Back in its romantic ‘noir’ days, Macau used to be known as the ‘Monte Carlo of Asia’ or the ‘Las Vegas of the East’. These days, this tiny island off the coast of Guangdong is a much higher-roller than either – the new giant of the global casino industry, four times bigger than Vegas. In 2010-11, gaming revenues from its 33 casinos hit a record high of £14.7 billion; PwC reckons that could almost double to £27.5 billion by 2014.

Few visitors are disappointed by the marblecolumned glitz. The Venetian Macau (the world’s largest casino by floor-space) has a fully fledged ‘St Mark’s Square’, complete with gondolas. Yet a stone’s throw away, it is still possible to get a sniff of life on Macau as it was. The colonial architecture and cobbled streets evoke a Mediterranean fishing village; old world restaurants serve up Macanese soul food. It is over 200 years since the Jesuits left, yet the signature of Macau remains the baroque facade of the ruined St Paul’s Cathedral, which looms over its streets and squares like an elegant, slightly disapproving aunt.

Portuguese galleons first visited Macau in the 16th century, establishing a trading enclave which swiftly blossomed. Indeed, until its usurpation by Hong Kong in the 1840s, Macau was the principal meeting point between China and the West. Its lengthy decline thereafter sealed its reputation as a seamy sort of place, whose main income derived from licensed brothels and gaming houses. The 19th century Portuguese symbolist poet, Camilo Pessanha, described it as “a material and moral rubbish heap”.

For the residents of Hong Kong and China the appeal of Macau was simple, says Jason Wordie, author of Macau: an Exploration. “It was close enough to be accessible – and far enough away from prying eyes.” That hasn’t changed.

Gaming tourism took off in the 1960s, when the ‘casino king’ Stanley Ho (whose original Casino Lisboa is considered a model of ‘old-style kitsch’) secured monopoly rights. But the big turning point came in 1999 when Macau returned to China under the ‘one country, two systems’ formula. The subsequent liberalisation of the gaming industry saw a massive influx of cash and razzmatazz from the US gaming giants – and a cascading stream of increasingly prosperous visitors from China, where gambling remains illegal. In 2001, there were just three million trips to Macau; by 2010, that figure had mushroomed to 25 million.
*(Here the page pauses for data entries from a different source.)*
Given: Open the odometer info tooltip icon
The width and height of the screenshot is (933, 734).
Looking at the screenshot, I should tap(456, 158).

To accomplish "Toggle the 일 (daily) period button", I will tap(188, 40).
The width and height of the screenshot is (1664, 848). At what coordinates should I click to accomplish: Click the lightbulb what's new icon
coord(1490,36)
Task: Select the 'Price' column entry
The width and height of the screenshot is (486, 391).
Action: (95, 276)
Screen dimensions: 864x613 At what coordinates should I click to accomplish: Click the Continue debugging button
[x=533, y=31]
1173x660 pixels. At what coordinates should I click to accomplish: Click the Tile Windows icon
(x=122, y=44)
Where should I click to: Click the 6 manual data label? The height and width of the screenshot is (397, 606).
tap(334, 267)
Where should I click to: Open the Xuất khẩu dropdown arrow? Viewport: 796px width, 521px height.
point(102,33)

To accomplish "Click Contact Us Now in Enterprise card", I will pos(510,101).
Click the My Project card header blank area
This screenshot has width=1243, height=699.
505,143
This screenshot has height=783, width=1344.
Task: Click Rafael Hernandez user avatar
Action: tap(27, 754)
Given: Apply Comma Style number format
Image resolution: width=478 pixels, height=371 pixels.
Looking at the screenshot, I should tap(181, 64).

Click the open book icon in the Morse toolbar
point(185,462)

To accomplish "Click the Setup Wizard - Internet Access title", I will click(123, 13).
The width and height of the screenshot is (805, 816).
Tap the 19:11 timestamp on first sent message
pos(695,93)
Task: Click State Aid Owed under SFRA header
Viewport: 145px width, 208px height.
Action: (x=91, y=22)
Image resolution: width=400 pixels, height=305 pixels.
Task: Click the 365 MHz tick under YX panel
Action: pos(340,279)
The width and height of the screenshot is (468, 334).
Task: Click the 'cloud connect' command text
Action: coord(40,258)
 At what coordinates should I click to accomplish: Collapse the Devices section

Can the good times continue to roll? Despite the huge increase in visitor numbers, nearly three-quarters of Macau’s gaming revenues still derive from ‘VIP’ clients, lured by third-party ‘junket’ operators, in return for a sizeable cut of the casinos’ profits. Allegations of money-laundering are rife. However, despite several regulatory inquiries being underway, Macau has embarked on a drive to clean up its act and woo the mass-market with more wholesome pursuits. Businesspeople are arriving for conventions, sales from designer boutiques and theatres have quadrupled, and Cirque du Soleil has arrived in town. The signs look good.